The Challenge of Performance Pricing for SaaS Companies

A founder emailed me last week to raise the question of whether performance pricing for SaaS companies is an effective technique. Performance pricing means explicitly pricing of product in terms of the customers’ revenue gained or cost reduced from its use.

Conceptually, performance pricing is very rational. The buyer should be willing to pay between 10 to 15% of the revenue or cost savings for the use of the product. And as classical economics instructs us, this type of pricing mechanism optimally aligns the incentives of the buyer and the seller. But the reality is more nuanced.

I was first exposed to performance pricing in the ad network world. In the late 2000s, hundreds of ad networks popped up each promising slightly better performance for their advertisers and their publishers. These are my observations from the evolution of that industry.

Performance pricing is a challenging go to market strategy for one key reason: it cedes the startup’s pricing power to the customer. This has three key ramifications.

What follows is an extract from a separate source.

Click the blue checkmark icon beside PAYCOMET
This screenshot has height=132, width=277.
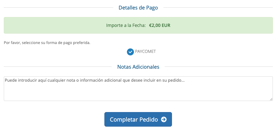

First, each year when the contract comes up for renewal, the customer will ask, “What have you done for me this year?” For a traditional SaaS product that charges by the seat, the product’s value resides in the product use. Salespeople can sell engagement, utility, insight. In contrast, performance pricing focuses the conversation to one thing. How much did the numbers improve? If the SaaS startup cannot continuously improve the performance for the customer, the customer is bound to churn.

Second, performance pricing commodifies a category by reinforcing a single dominant purchasing parameter: performance. Vendors will all compete on percent improvement of the key metric. This is a very challenging sale, unless a SaaS startup has a substantially better product, and the ability to continuously maintain that lead. Otherwise, to win sales teams must discount, depressing pricing and leading to the ultimate commodification of the category.

Third, sales teams lose leverage. If the only metric that matters is performance, then great account executives won’t be able to shine. Building a relationship won’t be valued in the category, or at least it’s not enough to overcome sub-par performance. Sales hiring, sales retention, and sales management will suffer. That’s why many companies who offer performance-based pricing prefer self sign up.

Though performance pricing makes sense theoretically, it changes the power dynamics of a sales conversation, ceding all of the leverage to the customer. A startup will face greater churn rates, stiffer competition, tougher sales management, and ultimately commodification. The pricing mechanism itself reinforces that the product is a commodity. And who wants to be in that kind of market?

Unless the explicit strategy of the start up is to somehow disrupt an existing commodity industry with a novel technology that performs much better than incumbents and couples it to a very efficient self sign-up customer acquisition strategy, performance pricing can be a tough go-to-market.